=== Exercise details ===
Answer these questions about the stratified fluid tank passage:
(a) What gives the thermal insulation layer a slightly negative buoyancy relative to the cooling fluid?
(b) In what form does the cooling fluid enter the subcooling heat exchanger, and in what form does it leave?
(c) Which three properties does the passage give for the liner?

=== Supplied passage ===
◇ ◇ ◇ ◇

For example, FIG. 6 is a side cross-sectional view of the
stratified fluid tank 138. Specifically, the illustrated stratified
fluid tank 138 is a cylindrical tank having the moveable partition
142 that separates cold cooling fluid 144 and warm cooling fluid
146. The moveable partition 142 may include a thermal insulation
layer 180 with a weight 182. As will be appreciated, the weight 182
may give the thermal insulation layer 180 a slightly negative
buoyancy relative to the cooling fluid 33. As discussed herein,
portions of the cooling fluid 33 may be identified by relative
temperature, where a cold cooling fluid 144 has a lower temperature
than a warm cooling fluid 146. As may be appreciated, the
stratified fluid tank 138 separates the cold cooling fluid 144 from
the warm cooling fluid 146. The cold cooling fluid 144 may be
utilized with one or more subcooling heat exchangers 32 to subcool
a refrigerant 25, where the cooling fluid 33 enters the subcooling
heat exchanger 32 as the cold cooling fluid 144 and exits the
subcooling heat exchanger 32 as the warm cooling fluid 146. The
warm cooling fluid 146 may be cooled during the recharge mode by
circulation through the cooler 24 or free-cooling heat exchanger
162, thereby returning the cooling fluid 33 to the thermal storage
unit 36 (e.g., stratified fluid tank 138) as cold cooling fluid
144.
[0051] The stratified fluid tank 138 further includes a liner 184.
More specifically, the liner 184 is an elastic, flexible, and
watertight liner 184 that is coupled to the moveable partition 142
and extends upward to the top 47 of the stratified fluid tank 138.
The liner 184 is attached to the top 47, to a wall 185 of the
stratified fluid tank 138, or to a float. Additionally, the liner
184 has two layers 186 that are rolled up and coupled to one
another (e.g., in a toroidal roll 188). For example, one layer 186
may form a flexible tube that is attached to the inside of the
stratified fluid tank 138 near the top 47 of the stratified fluid
tank 138. The other layer 186 forms another flexible tube that is
attached to the circumference of the moveable partition 142 (e.g.,
thermal insulation layer 180).

◇ ◇ ◇ ◇

=== Data ===
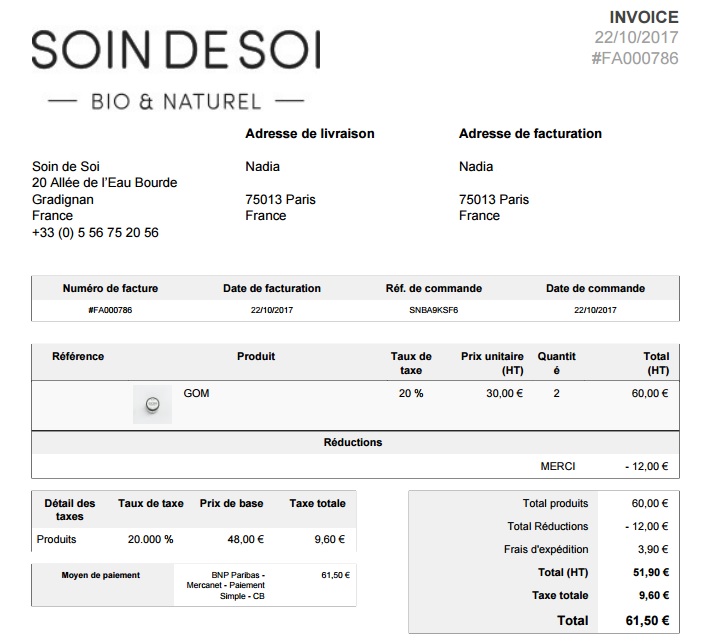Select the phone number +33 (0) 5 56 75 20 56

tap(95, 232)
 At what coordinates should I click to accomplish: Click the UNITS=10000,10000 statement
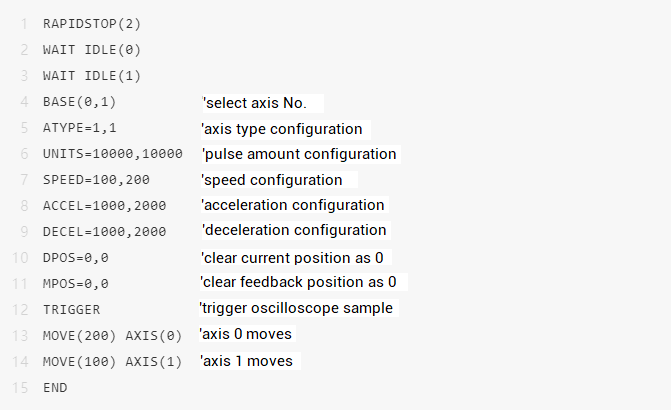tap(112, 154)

◇ ◇ ◇ ◇

=== Task response ===
(a) The weight 182.
(b) It enters as cold cooling fluid 144 and exits as warm cooling fluid 146.
(c) Elastic, flexible, and watertight.